§ How to complete this task: Retype the material so that each line matches the original exactly.

§ Extracted material:
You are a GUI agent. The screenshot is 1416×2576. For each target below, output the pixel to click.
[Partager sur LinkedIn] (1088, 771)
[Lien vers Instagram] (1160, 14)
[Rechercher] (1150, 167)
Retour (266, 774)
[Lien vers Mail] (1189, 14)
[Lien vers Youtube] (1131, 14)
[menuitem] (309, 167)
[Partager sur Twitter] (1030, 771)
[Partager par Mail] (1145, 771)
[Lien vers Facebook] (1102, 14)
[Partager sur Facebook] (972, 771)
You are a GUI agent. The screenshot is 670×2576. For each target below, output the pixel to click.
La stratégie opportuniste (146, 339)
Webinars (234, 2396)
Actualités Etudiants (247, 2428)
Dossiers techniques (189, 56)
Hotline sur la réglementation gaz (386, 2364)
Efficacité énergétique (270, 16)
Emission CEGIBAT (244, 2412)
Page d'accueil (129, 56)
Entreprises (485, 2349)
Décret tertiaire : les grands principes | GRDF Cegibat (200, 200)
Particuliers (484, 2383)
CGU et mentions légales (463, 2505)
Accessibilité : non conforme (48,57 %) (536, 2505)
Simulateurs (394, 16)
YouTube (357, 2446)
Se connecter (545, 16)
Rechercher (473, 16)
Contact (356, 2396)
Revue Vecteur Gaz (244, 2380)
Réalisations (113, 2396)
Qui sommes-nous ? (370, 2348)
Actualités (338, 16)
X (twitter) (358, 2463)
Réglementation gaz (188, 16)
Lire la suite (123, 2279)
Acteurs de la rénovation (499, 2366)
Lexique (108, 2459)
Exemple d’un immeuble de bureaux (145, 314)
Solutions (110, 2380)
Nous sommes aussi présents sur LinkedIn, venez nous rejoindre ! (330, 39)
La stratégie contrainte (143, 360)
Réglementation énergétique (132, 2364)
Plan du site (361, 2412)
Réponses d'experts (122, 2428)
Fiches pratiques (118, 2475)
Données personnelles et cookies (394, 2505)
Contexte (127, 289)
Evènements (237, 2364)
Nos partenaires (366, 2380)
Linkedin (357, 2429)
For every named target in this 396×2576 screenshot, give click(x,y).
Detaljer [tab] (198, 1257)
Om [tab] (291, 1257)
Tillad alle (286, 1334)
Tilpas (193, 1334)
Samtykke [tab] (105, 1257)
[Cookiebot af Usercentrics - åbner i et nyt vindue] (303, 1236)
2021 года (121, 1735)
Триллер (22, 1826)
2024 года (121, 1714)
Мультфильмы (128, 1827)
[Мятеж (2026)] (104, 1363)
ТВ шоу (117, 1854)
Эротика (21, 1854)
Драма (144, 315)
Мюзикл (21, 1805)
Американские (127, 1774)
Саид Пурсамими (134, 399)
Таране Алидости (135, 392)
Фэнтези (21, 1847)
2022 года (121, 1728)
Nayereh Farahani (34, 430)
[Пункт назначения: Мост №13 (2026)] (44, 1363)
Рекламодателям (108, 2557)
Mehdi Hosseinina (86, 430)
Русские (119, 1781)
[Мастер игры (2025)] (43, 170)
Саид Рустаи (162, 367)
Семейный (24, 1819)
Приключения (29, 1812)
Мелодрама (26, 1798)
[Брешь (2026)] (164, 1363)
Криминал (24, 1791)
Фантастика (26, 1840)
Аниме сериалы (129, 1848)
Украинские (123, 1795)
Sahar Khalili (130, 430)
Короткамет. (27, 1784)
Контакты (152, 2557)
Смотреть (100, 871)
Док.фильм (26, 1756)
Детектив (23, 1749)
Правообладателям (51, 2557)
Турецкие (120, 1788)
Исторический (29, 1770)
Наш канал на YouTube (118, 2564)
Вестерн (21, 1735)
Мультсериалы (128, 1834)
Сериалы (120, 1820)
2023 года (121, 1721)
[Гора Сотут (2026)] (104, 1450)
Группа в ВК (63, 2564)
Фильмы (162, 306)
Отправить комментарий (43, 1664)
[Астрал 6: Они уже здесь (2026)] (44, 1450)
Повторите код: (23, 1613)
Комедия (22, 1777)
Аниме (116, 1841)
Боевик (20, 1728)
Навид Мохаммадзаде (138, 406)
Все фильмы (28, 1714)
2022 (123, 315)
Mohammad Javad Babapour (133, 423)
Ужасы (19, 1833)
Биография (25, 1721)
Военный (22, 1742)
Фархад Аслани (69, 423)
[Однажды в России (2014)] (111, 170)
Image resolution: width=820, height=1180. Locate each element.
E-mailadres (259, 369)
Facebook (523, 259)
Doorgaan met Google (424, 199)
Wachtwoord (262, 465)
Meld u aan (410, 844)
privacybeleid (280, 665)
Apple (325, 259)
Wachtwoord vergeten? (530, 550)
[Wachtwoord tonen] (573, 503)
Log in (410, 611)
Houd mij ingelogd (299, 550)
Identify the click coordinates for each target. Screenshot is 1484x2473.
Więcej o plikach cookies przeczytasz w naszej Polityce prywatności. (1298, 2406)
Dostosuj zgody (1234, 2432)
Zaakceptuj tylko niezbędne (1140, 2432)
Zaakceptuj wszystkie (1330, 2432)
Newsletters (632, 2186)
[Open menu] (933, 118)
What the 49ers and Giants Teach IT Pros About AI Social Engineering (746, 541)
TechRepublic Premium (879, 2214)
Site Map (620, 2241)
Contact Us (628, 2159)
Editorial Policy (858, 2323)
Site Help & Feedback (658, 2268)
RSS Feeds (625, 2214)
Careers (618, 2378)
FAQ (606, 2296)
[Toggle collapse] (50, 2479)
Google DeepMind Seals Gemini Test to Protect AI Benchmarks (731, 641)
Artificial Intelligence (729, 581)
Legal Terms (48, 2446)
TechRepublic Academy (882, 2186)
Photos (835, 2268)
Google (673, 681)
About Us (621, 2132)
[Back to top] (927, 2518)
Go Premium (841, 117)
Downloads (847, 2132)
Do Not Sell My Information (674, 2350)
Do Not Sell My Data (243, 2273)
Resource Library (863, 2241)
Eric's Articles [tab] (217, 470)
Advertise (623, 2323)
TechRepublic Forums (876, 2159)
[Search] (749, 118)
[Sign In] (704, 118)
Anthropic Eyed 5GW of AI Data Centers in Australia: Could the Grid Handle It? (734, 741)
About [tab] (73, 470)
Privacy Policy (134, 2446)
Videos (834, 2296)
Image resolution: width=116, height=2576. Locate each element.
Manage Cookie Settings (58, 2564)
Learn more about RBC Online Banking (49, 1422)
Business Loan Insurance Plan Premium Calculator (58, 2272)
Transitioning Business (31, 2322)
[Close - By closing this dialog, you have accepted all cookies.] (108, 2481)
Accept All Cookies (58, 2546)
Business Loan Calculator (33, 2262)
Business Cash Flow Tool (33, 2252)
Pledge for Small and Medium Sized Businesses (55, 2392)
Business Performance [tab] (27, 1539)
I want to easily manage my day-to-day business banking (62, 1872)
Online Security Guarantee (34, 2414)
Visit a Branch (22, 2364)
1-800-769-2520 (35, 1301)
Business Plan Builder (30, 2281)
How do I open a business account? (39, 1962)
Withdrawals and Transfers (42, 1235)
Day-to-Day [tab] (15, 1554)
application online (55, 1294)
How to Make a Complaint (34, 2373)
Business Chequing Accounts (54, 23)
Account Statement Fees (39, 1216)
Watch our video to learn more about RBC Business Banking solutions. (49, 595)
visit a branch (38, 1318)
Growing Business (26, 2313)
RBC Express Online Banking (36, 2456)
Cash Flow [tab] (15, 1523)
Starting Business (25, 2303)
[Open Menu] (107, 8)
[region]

§ Exercise response:
You are a GUI agent. The screenshot is 1416×2576. For each target below, output the pixel to click.
[Partager sur LinkedIn] (1088, 771)
[Lien vers Instagram] (1160, 14)
[Rechercher] (1150, 167)
Retour (266, 774)
[Lien vers Mail] (1189, 14)
[Lien vers Youtube] (1131, 14)
[menuitem] (309, 167)
[Partager sur Twitter] (1030, 771)
[Partager par Mail] (1145, 771)
[Lien vers Facebook] (1102, 14)
[Partager sur Facebook] (972, 771)
You are a GUI agent. The screenshot is 670×2576. For each target below, output the pixel to click.
La stratégie opportuniste (146, 339)
Webinars (234, 2396)
Actualités Etudiants (247, 2428)
Dossiers techniques (189, 56)
Hotline sur la réglementation gaz (386, 2364)
Efficacité énergétique (270, 16)
Emission CEGIBAT (244, 2412)
Page d'accueil (129, 56)
Entreprises (485, 2349)
Décret tertiaire : les grands principes | GRDF Cegibat (200, 200)
Particuliers (484, 2383)
CGU et mentions légales (463, 2505)
Accessibilité : non conforme (48,57 %) (536, 2505)
Simulateurs (394, 16)
YouTube (357, 2446)
Se connecter (545, 16)
Rechercher (473, 16)
Contact (356, 2396)
Revue Vecteur Gaz (244, 2380)
Réalisations (113, 2396)
Qui sommes-nous ? (370, 2348)
Actualités (338, 16)
X (twitter) (358, 2463)
Réglementation gaz (188, 16)
Lire la suite (123, 2279)
Acteurs de la rénovation (499, 2366)
Lexique (108, 2459)
Exemple d’un immeuble de bureaux (145, 314)
Solutions (110, 2380)
Nous sommes aussi présents sur LinkedIn, venez nous rejoindre ! (330, 39)
La stratégie contrainte (143, 360)
Réglementation énergétique (132, 2364)
Plan du site (361, 2412)
Réponses d'experts (122, 2428)
Fiches pratiques (118, 2475)
Données personnelles et cookies (394, 2505)
Contexte (127, 289)
Evènements (237, 2364)
Nos partenaires (366, 2380)
Linkedin (357, 2429)
For every named target in this 396×2576 screenshot, give click(x,y).
Detaljer [tab] (198, 1257)
Om [tab] (291, 1257)
Tillad alle (286, 1334)
Tilpas (193, 1334)
Samtykke [tab] (105, 1257)
[Cookiebot af Usercentrics - åbner i et nyt vindue] (303, 1236)
2021 года (121, 1735)
Триллер (22, 1826)
2024 года (121, 1714)
Мультфильмы (128, 1827)
[Мятеж (2026)] (104, 1363)
ТВ шоу (117, 1854)
Эротика (21, 1854)
Драма (144, 315)
Мюзикл (21, 1805)
Американские (127, 1774)
Саид Пурсамими (134, 399)
Таране Алидости (135, 392)
Фэнтези (21, 1847)
2022 года (121, 1728)
Nayereh Farahani (34, 430)
[Пункт назначения: Мост №13 (2026)] (44, 1363)
Рекламодателям (108, 2557)
Mehdi Hosseinina (86, 430)
Русские (119, 1781)
[Мастер игры (2025)] (43, 170)
Саид Рустаи (162, 367)
Семейный (24, 1819)
Приключения (29, 1812)
Мелодрама (26, 1798)
[Брешь (2026)] (164, 1363)
Криминал (24, 1791)
Фантастика (26, 1840)
Аниме сериалы (129, 1848)
Украинские (123, 1795)
Sahar Khalili (130, 430)
Короткамет. (27, 1784)
Контакты (152, 2557)
Смотреть (100, 871)
Док.фильм (26, 1756)
Детектив (23, 1749)
Правообладателям (51, 2557)
Турецкие (120, 1788)
Исторический (29, 1770)
Наш канал на YouTube (118, 2564)
Вестерн (21, 1735)
Мультсериалы (128, 1834)
Сериалы (120, 1820)
2023 года (121, 1721)
[Гора Сотут (2026)] (104, 1450)
Группа в ВК (63, 2564)
Фильмы (162, 306)
Отправить комментарий (43, 1664)
[Астрал 6: Они уже здесь (2026)] (44, 1450)
Повторите код: (23, 1613)
Комедия (22, 1777)
Аниме (116, 1841)
Боевик (20, 1728)
Навид Мохаммадзаде (138, 406)
Все фильмы (28, 1714)
2022 (123, 315)
Mohammad Javad Babapour (133, 423)
Ужасы (19, 1833)
Биография (25, 1721)
Военный (22, 1742)
Фархад Аслани (69, 423)
[Однажды в России (2014)] (111, 170)
Image resolution: width=820, height=1180. Locate each element.
E-mailadres (259, 369)
Facebook (523, 259)
Doorgaan met Google (424, 199)
Wachtwoord (262, 465)
Meld u aan (410, 844)
privacybeleid (280, 665)
Apple (325, 259)
Wachtwoord vergeten? (530, 550)
[Wachtwoord tonen] (573, 503)
Log in (410, 611)
Houd mij ingelogd (299, 550)
Identify the click coordinates for each target. Screenshot is 1484x2473.
Więcej o plikach cookies przeczytasz w naszej Polityce prywatności. (1298, 2406)
Dostosuj zgody (1234, 2432)
Zaakceptuj tylko niezbędne (1140, 2432)
Zaakceptuj wszystkie (1330, 2432)
Newsletters (632, 2186)
[Open menu] (933, 118)
What the 49ers and Giants Teach IT Pros About AI Social Engineering (746, 541)
TechRepublic Premium (879, 2214)
Site Map (620, 2241)
Contact Us (628, 2159)
Editorial Policy (858, 2323)
Site Help & Feedback (658, 2268)
RSS Feeds (625, 2214)
Careers (618, 2378)
FAQ (606, 2296)
[Toggle collapse] (50, 2479)
Google DeepMind Seals Gemini Test to Protect AI Benchmarks (731, 641)
Artificial Intelligence (729, 581)
Legal Terms (48, 2446)
TechRepublic Academy (882, 2186)
Photos (835, 2268)
Google (673, 681)
About Us (621, 2132)
[Back to top] (927, 2518)
Go Premium (841, 117)
Downloads (847, 2132)
Do Not Sell My Information (674, 2350)
Do Not Sell My Data (243, 2273)
Resource Library (863, 2241)
Eric's Articles [tab] (217, 470)
Advertise (623, 2323)
TechRepublic Forums (876, 2159)
[Search] (749, 118)
[Sign In] (704, 118)
Anthropic Eyed 5GW of AI Data Centers in Australia: Could the Grid Handle It? (734, 741)
About [tab] (73, 470)
Privacy Policy (134, 2446)
Videos (834, 2296)
Image resolution: width=116, height=2576. Locate each element.
Manage Cookie Settings (58, 2564)
Learn more about RBC Online Banking (49, 1422)
Business Loan Insurance Plan Premium Calculator (58, 2272)
Transitioning Business (31, 2322)
[Close - By closing this dialog, you have accepted all cookies.] (108, 2481)
Accept All Cookies (58, 2546)
Business Loan Calculator (33, 2262)
Business Cash Flow Tool (33, 2252)
Pledge for Small and Medium Sized Businesses (55, 2392)
Business Performance [tab] (27, 1539)
I want to easily manage my day-to-day business banking (62, 1872)
Online Security Guarantee (34, 2414)
Visit a Branch (22, 2364)
1-800-769-2520 (35, 1301)
Business Plan Builder (30, 2281)
How do I open a business account? (39, 1962)
Withdrawals and Transfers (42, 1235)
Day-to-Day [tab] (15, 1554)
application online (55, 1294)
How to Make a Complaint (34, 2373)
Business Chequing Accounts (54, 23)
Account Statement Fees (39, 1216)
Watch our video to learn more about RBC Business Banking solutions. (49, 595)
visit a branch (38, 1318)
Growing Business (26, 2313)
RBC Express Online Banking (36, 2456)
Cash Flow [tab] (15, 1523)
Starting Business (25, 2303)
[Open Menu] (107, 8)
[region]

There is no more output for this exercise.